Assignment - Return all lines of the records that contain the word "each".

Data provided Block Start

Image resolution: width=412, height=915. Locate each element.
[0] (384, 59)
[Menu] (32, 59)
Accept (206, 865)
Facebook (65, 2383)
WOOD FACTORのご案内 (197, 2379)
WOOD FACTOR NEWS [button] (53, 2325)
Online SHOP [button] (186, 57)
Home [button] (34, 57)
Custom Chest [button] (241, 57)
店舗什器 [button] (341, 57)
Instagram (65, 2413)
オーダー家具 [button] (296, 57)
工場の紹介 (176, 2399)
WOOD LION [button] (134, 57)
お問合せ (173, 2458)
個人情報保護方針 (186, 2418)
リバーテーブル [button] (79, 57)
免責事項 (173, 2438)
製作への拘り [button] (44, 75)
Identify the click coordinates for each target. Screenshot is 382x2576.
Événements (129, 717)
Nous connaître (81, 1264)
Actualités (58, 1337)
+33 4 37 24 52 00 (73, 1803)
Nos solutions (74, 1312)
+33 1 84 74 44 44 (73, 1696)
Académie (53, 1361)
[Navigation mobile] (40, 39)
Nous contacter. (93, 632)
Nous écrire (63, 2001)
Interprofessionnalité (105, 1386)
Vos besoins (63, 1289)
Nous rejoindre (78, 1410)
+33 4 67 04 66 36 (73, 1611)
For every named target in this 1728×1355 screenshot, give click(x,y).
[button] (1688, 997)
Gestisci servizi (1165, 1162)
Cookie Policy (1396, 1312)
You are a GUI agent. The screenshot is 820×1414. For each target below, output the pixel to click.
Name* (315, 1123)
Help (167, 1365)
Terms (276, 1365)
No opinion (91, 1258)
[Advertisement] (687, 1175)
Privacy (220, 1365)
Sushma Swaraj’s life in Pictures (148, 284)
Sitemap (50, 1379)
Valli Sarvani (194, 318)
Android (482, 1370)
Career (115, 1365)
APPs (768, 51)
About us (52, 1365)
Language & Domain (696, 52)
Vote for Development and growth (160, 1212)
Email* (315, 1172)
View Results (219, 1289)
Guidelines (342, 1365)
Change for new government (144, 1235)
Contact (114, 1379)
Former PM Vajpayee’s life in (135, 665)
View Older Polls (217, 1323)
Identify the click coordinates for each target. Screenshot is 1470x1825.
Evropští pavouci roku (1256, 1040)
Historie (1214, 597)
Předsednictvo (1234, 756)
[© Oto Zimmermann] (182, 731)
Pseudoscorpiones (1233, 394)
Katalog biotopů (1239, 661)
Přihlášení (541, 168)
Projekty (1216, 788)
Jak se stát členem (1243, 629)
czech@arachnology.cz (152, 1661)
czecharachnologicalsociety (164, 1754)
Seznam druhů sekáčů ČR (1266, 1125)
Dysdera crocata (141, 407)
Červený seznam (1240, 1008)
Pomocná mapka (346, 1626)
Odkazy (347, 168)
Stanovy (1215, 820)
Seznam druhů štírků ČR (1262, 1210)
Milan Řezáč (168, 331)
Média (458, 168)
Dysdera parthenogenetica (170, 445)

Data provided Block End

Written answer -
Image resolution: width=412, height=915. Locate each element.
Identify the click coordinates for each target. Screenshot is 382x2576.
You are a GUI agent. The screenshot is 820×1414. For each target below, output the pixel to click.
Identify the click coordinates for each target. Screenshot is 1470x1825.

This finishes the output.